- _EXERCISE GOAL_
Can you copy every line of text in the material below word for word, leaving out the pictures?

- _WORKING DATA_
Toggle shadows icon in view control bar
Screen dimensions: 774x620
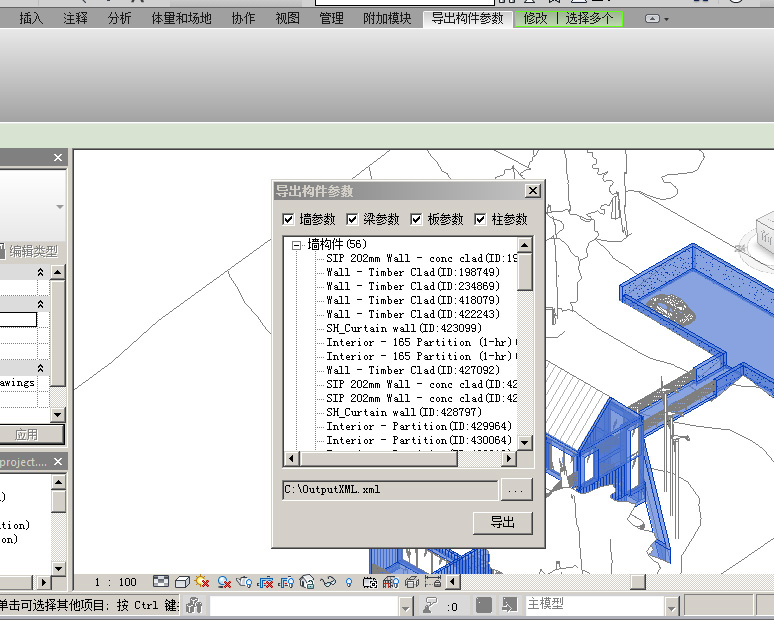tap(224, 582)
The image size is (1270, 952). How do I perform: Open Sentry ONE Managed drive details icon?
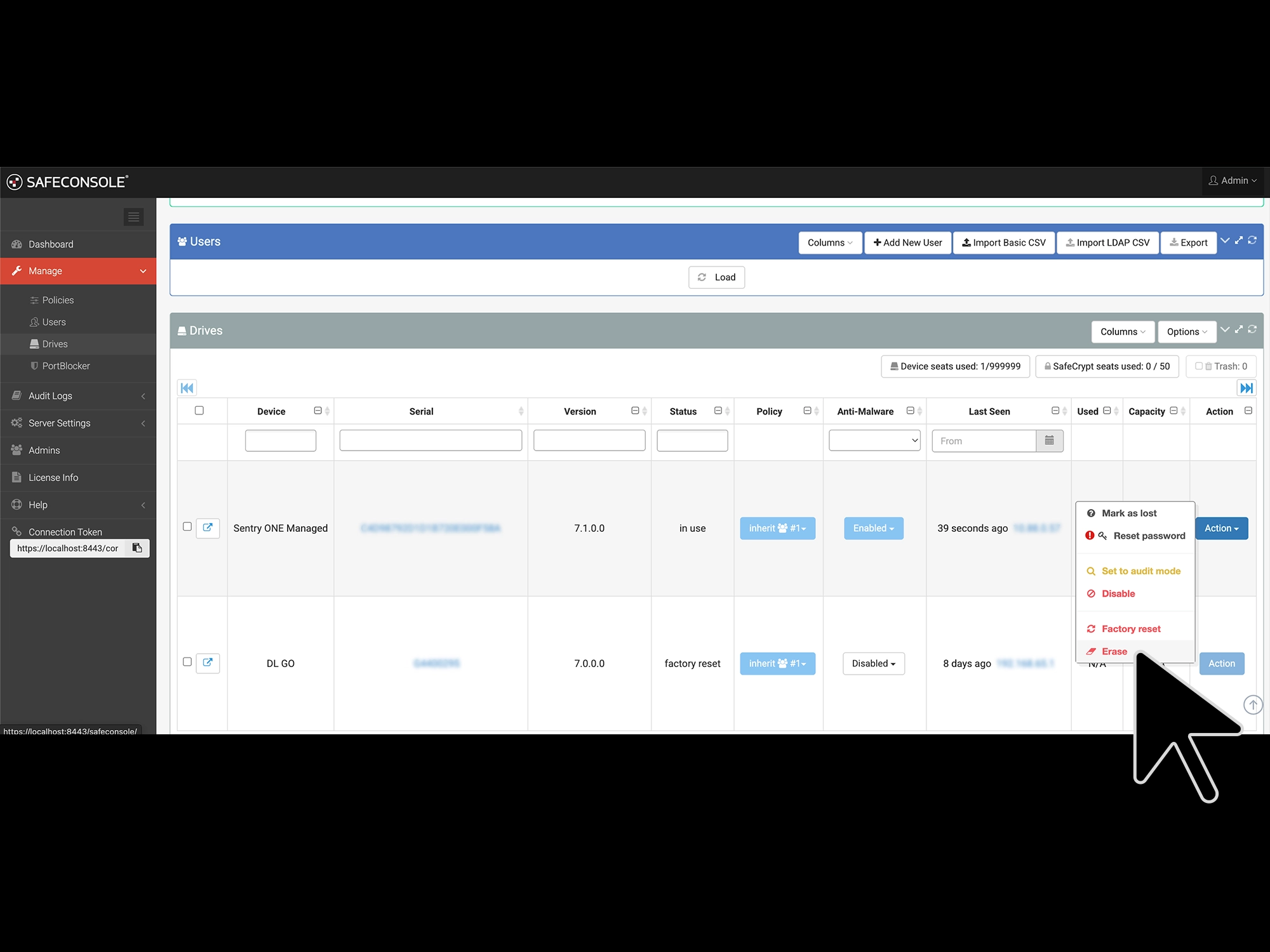[208, 527]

- _CORRECT ANSWER_
Toggle shadows icon in view control bar
Screen dimensions: 774x620
tap(224, 582)
The image size is (1270, 952). How do I perform: Open Sentry ONE Managed drive details icon?
[208, 527]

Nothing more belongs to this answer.